Internacional com gosto de dendê: Literatura baiana vai dominar a FLICA

“O baiano médio não lê, não tem o hábito da leitura”, declara o escritor Aurélio Schommer, curador da I Festa Literária Internacional de Cachoeira – Flica, evento que coloca o universo literário no centro das atenções de ontem (11) a domingo (16), no Recôncavo Baiano. A declaração, além de estimular o debate sobre o atual momento que vive a literatura na Bahia, propõe a reflexão sobre o tema que terá espaço garantido na programação oficial da Flica.

O evento conta com a participação de veteranos e representantes da nova safra de escritores baianos, como Ubiratan Castro, Hélio Pólvora, Mayrant Gallo, José Inácio Vieira de Melo, Vitor Mascarenhas, Adelice Souza, Gustavo Falcón, Pawlo Cidade, dentre outros. Além disso, duas mesas de discussão colocam o panorama da literatura baiana sob os holofotes do evento: em ‘Páginas Baianas’, na quinta-feira (13), às 10h, com os escritores Gustavo Falcón, Adelice Souza e Márcio Matos, representantes da luta pela visibilidade da produção literária no estado, e no domingo (16), às 10h, na mesa ‘A Poesia Baiana Contemporânea – Homenagem a Damário Dacruz’, com José Inácio Vieira de Melo, João Vanderlei de Moraes Filho e Darlon Silva.

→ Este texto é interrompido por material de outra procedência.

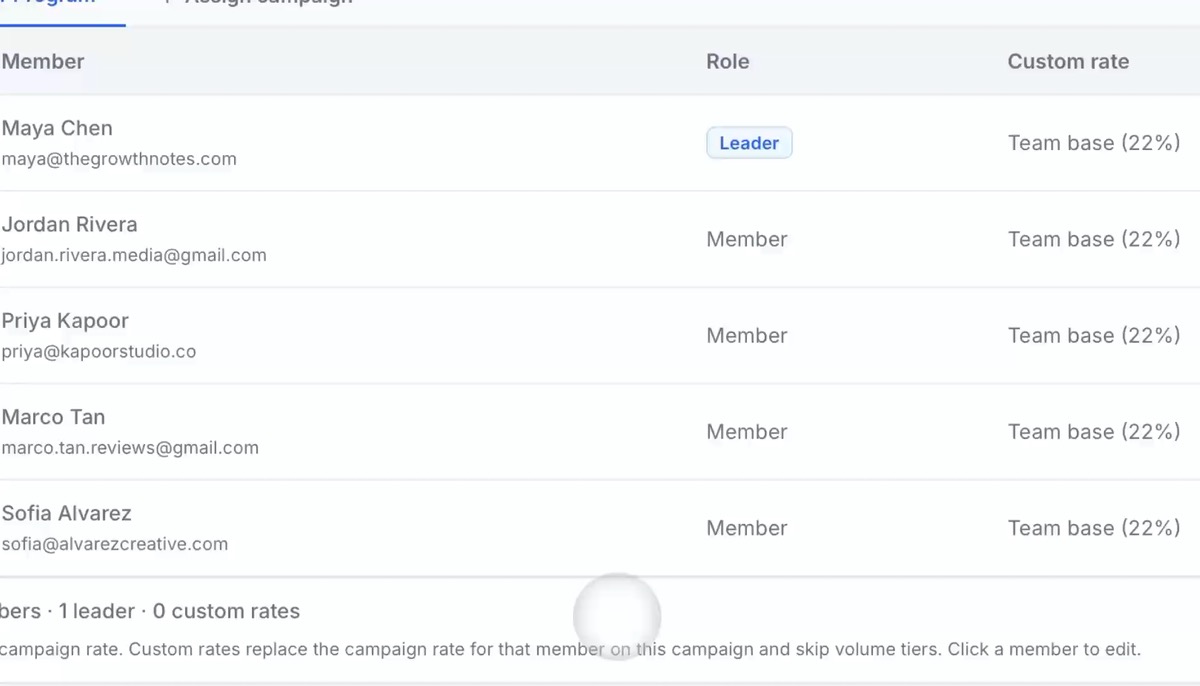This screenshot has height=686, width=1200.
Task: Open Priya Kapoor's member entry
Action: coord(600,335)
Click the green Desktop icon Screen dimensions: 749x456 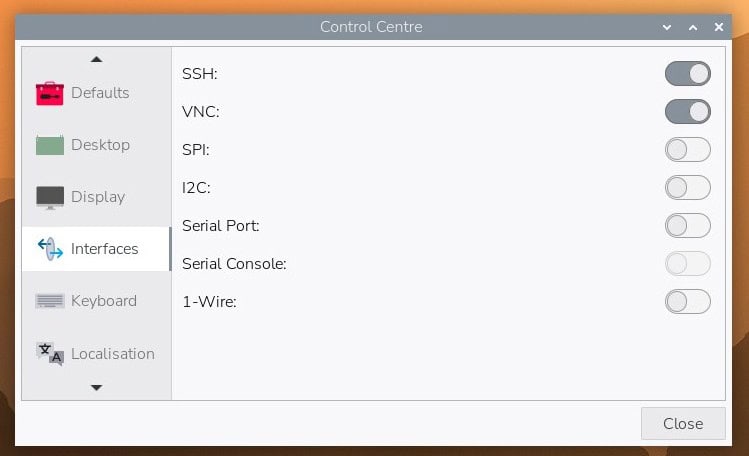click(50, 145)
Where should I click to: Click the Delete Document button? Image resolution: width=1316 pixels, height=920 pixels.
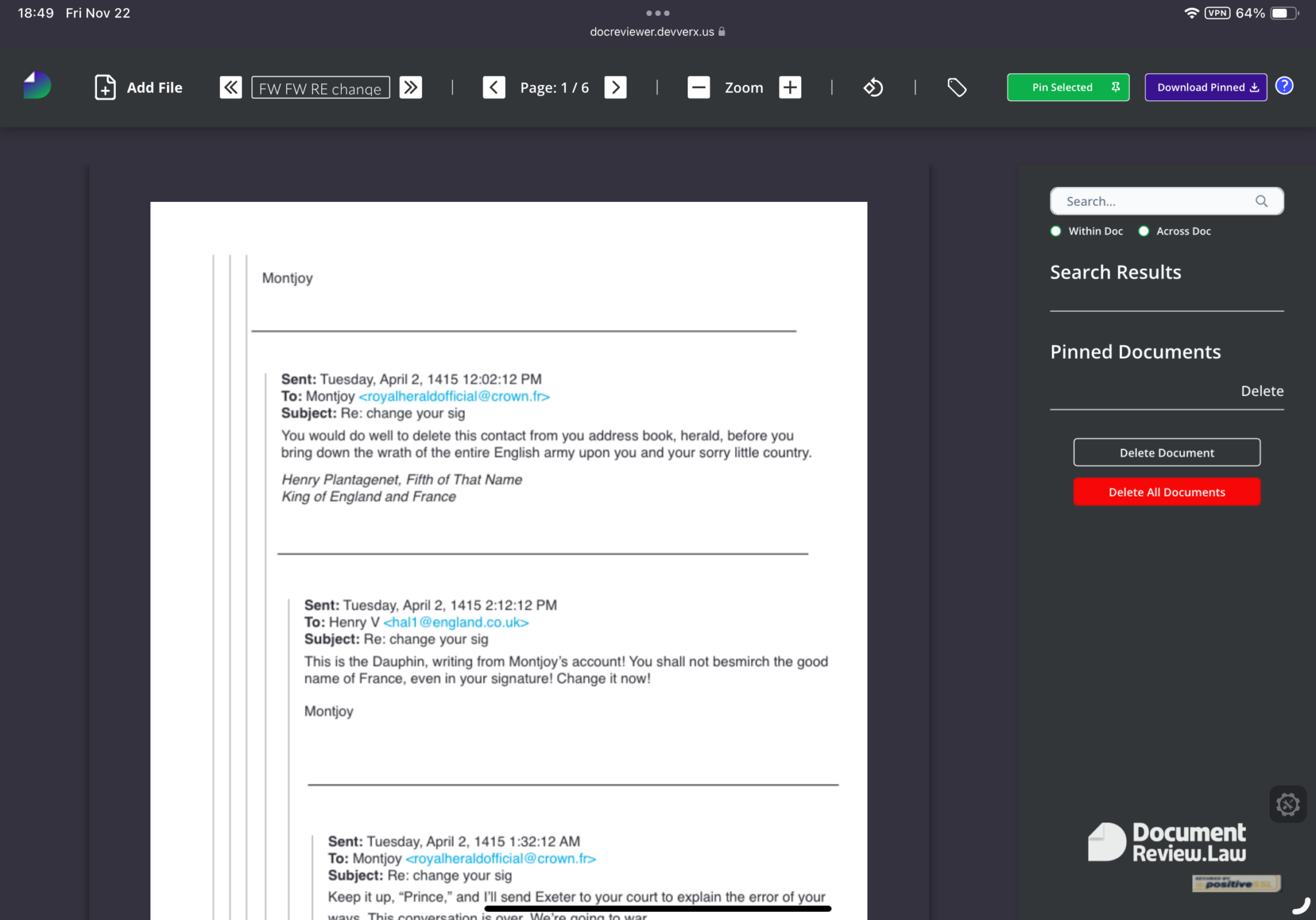(1166, 453)
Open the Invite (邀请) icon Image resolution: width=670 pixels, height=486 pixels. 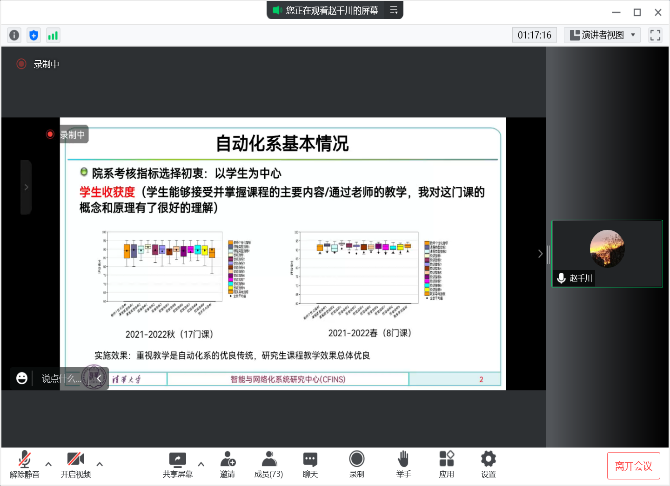tap(228, 462)
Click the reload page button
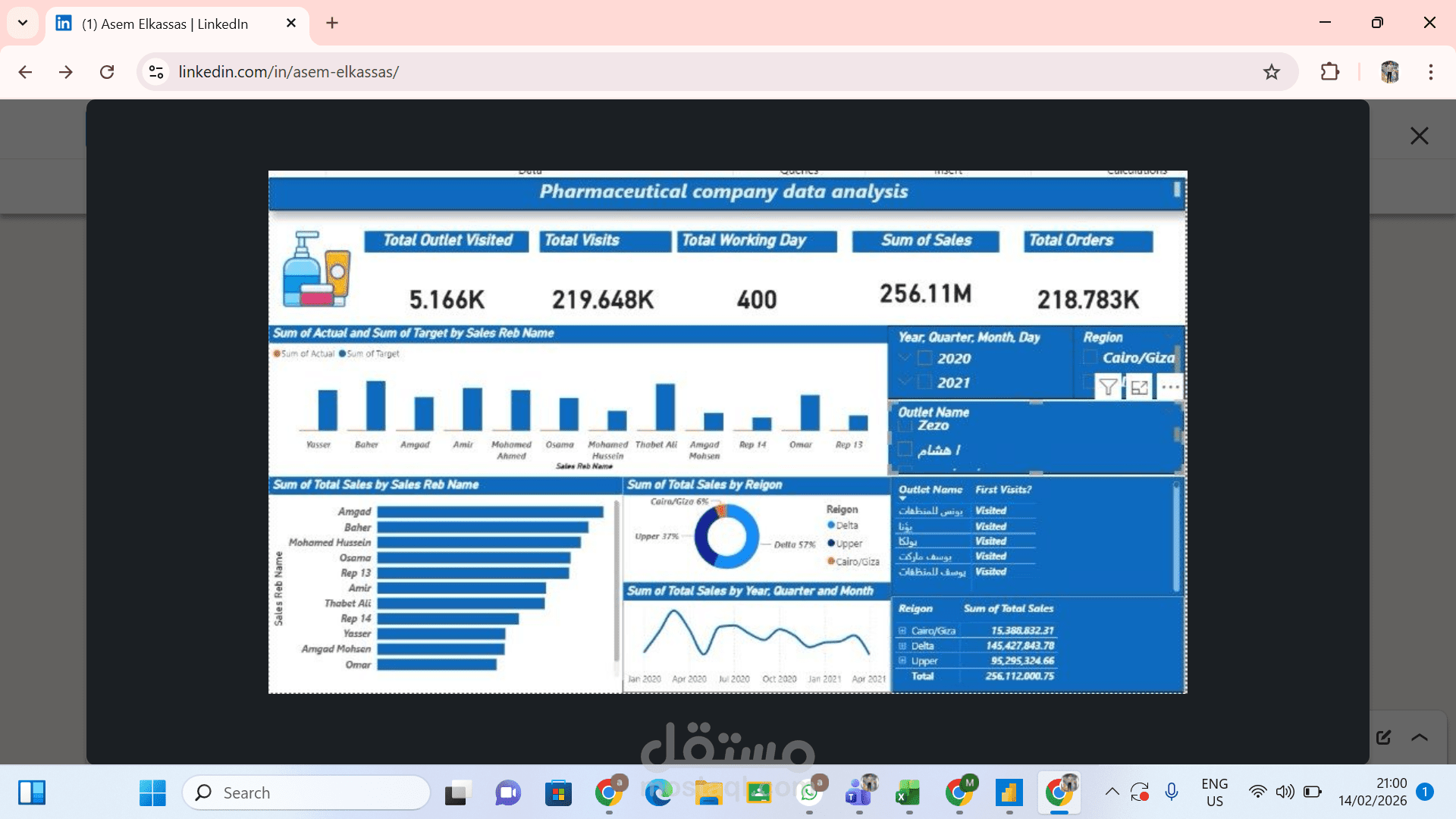Viewport: 1456px width, 819px height. (107, 72)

Formado em Comunicação Social e professor universitário, o escritor Márcio Matos acredita que discutir a literatura baiana num evento internacional, com tamanha visibilidade, é uma oportunidade única para a produção local. “A Flica proporciona o diálogo entre grandes autores, o público leitor e o mercado editorial. Gera massa crítica, dá visibilidade e, inclusive, influencia pessoas que têm vocação literária”, declara.

O curador do evento, Aurélio Schommer, ressalta a importância de prestigiar autores locais na Flica, pois, “a terra de Castro Alves, Gregório de Matos, Jorge Amado e outros grandes nomes da literatura nacional está carente de novos representantes”. Para o escritor gaúcho, radicado na Bahia há 16 anos, o estado é representativo em diversos campos culturais e não pode deixar de ser na literatura também.

Matos reforça o debate ao afirmar que a pouca visibilidade dos autores locais é uma das principais dificuldades que enfrentam. “A gente vive uma espécie de momento de entressafra. Não faltam bons autores no estado, mas eles não têm a visibilidade necessária para chegar ao grande público. Esse evento permite que eles sejam vistos e reconhecidos”. Outro desafio que os autores baianos encaram é o fato das principais editoras do país estar no eixo Rio-São Paulo. “Os editores desconhecem esses novos escritores daqui e com a pouca visibilidade que têm, fica complicado”, desabafa. Com informações do G1.

(Fonte: Bom Dia Feira).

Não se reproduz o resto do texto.